**What to produce**
The expected answer is the set of lines in the data below between the line holding "Task: Expand plus row for 1985 Fen Sun-A52b" and the line holding "The width and", inclusive, written out exactly.

**Task inputs**
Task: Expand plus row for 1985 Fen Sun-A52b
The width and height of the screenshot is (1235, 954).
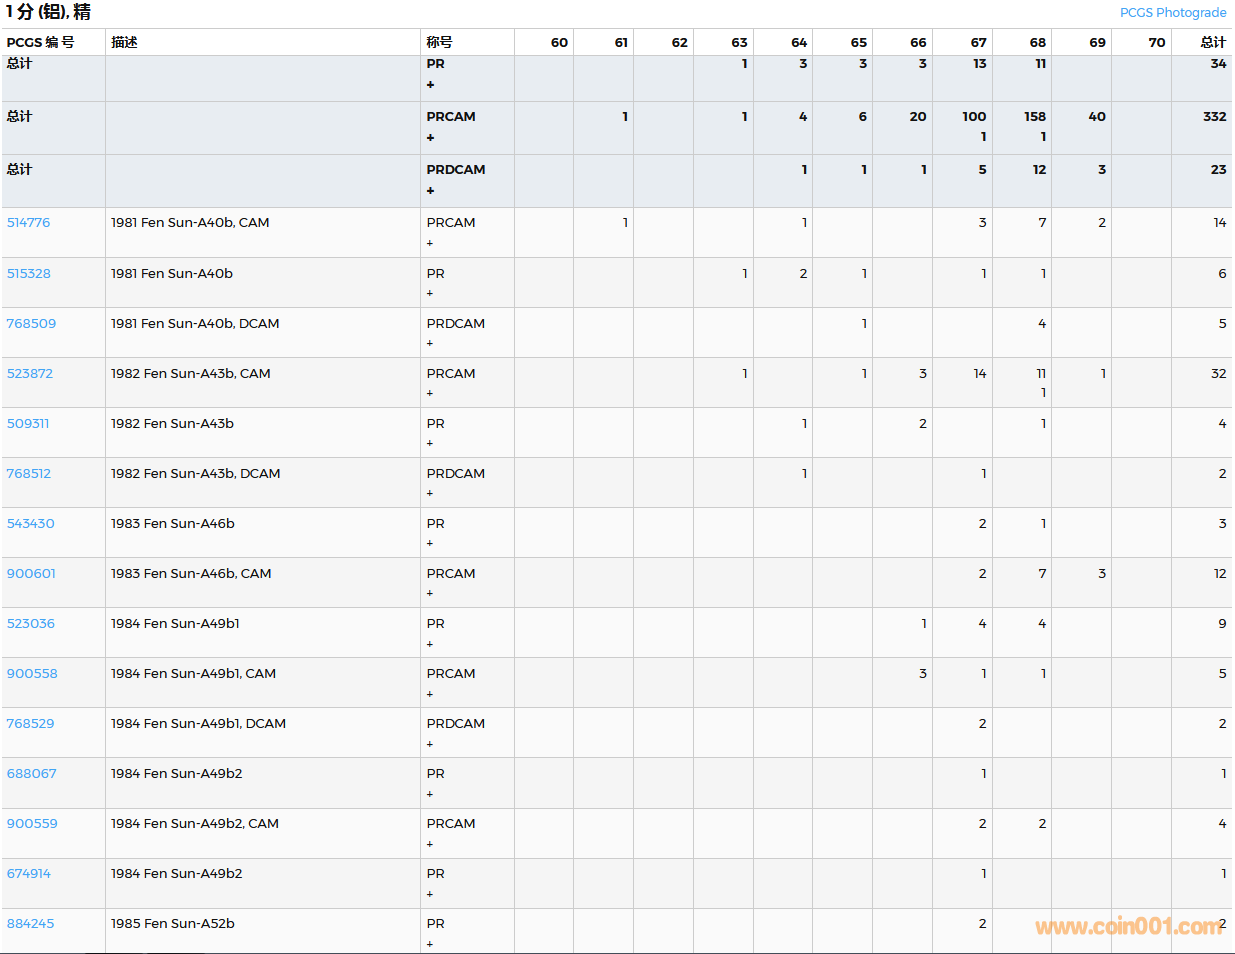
==
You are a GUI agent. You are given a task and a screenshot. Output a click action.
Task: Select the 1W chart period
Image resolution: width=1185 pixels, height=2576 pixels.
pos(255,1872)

**Finished task**
Task: Expand plus row for 1985 Fen Sun-A52b
The width and height of the screenshot is (1235, 954).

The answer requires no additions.